Are the EMR-related constants working?
Expected Behavior
Expected behavior when the following environment variables are set:
FEAST_SPARK_STAGING_LOCATION=s3://...
FEAST_SPARK_LAUNCHER="emr"
FEAST_EMR_CLUSTER_ID=""
FEAST_EMR_LOG_LOCATION=""
- Successfully connect to the specified EMR cluster.
- Initialize a SparkSession within the EMR environment.
- Execute the defined Spark job on the cluster.
- Upon completion of the Spark job, terminate the SparkSession and release cluster resources.

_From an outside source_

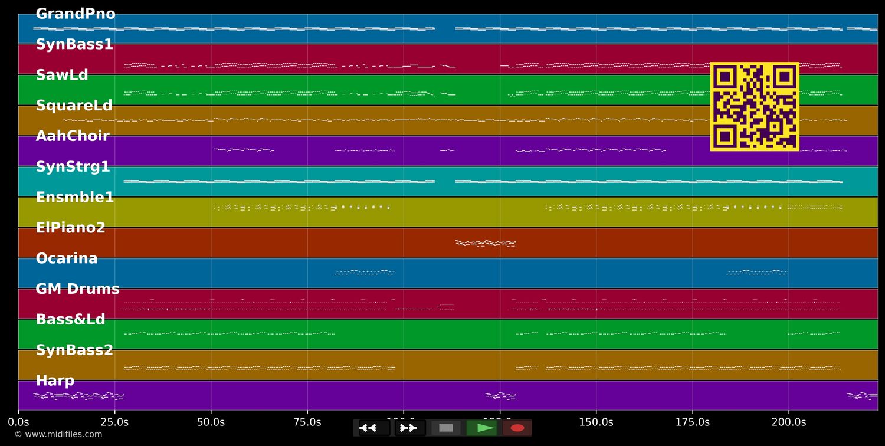
Task: Click the notes in the ElPiano2 lane
Action: [x=485, y=242]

- Store the results of the Spark job in the online store.
Current Behavior
No Spark job is submitted to the EMR cluster. The code exits silently without any indication of success or failure of the materialization.
Steps to reproduce
FEAST_SPARK_STAGING_LOCATION=s3://...
FEAST_SPARK_LAUNCHER="emr"
FEAST_EMR_CLUSTER_ID=""
FEAST_EMR_LOG_LOCATION=""
RepoConfig:
{
"project": "",
"registry": "s3://",
"provider": "aws",
"entity_key_serialization_version": 2,
"online_store":
{
"type": "dynamodb",
"region": "us-west-2"
},
"offline_store":
{
"type": "spark",
"region": "us-west-2",
"staging_location": "s3://",
"spark_conf":
{
"spark.master":"",
"spark.ui.enabled": "true",
"spark.eventLog.enabled": "false",
"spark.sql.catalogImplementation": "hive",
"spark.sql.parser.quotedRegexColumnNames": "true",
"spark.sql.session.timeZone": "UTC",
"spark.jars.packages": "org.apache.hadoop:hadoop-aws:3.3.1"
}
},
"batch_engine":
{
"type": "spark.engine"
}
}
Specifications
- Version:
feast = { extras = ["aws", "gcp", "spark"], version = "==0.42.0" } - Platform: macOS
Possible Solution
The only code reference found for the constant FEAST_SPARK_LAUNCHER dates back four years and is located here: https://github.com/feast-dev/feast/blob/dc2c1dc67c8e191c29155ced3334244351f312c7/infra/terraform/aws/helm.tf#L93
Are the EMR-related constants working in the current FEAST version (0.42.0)?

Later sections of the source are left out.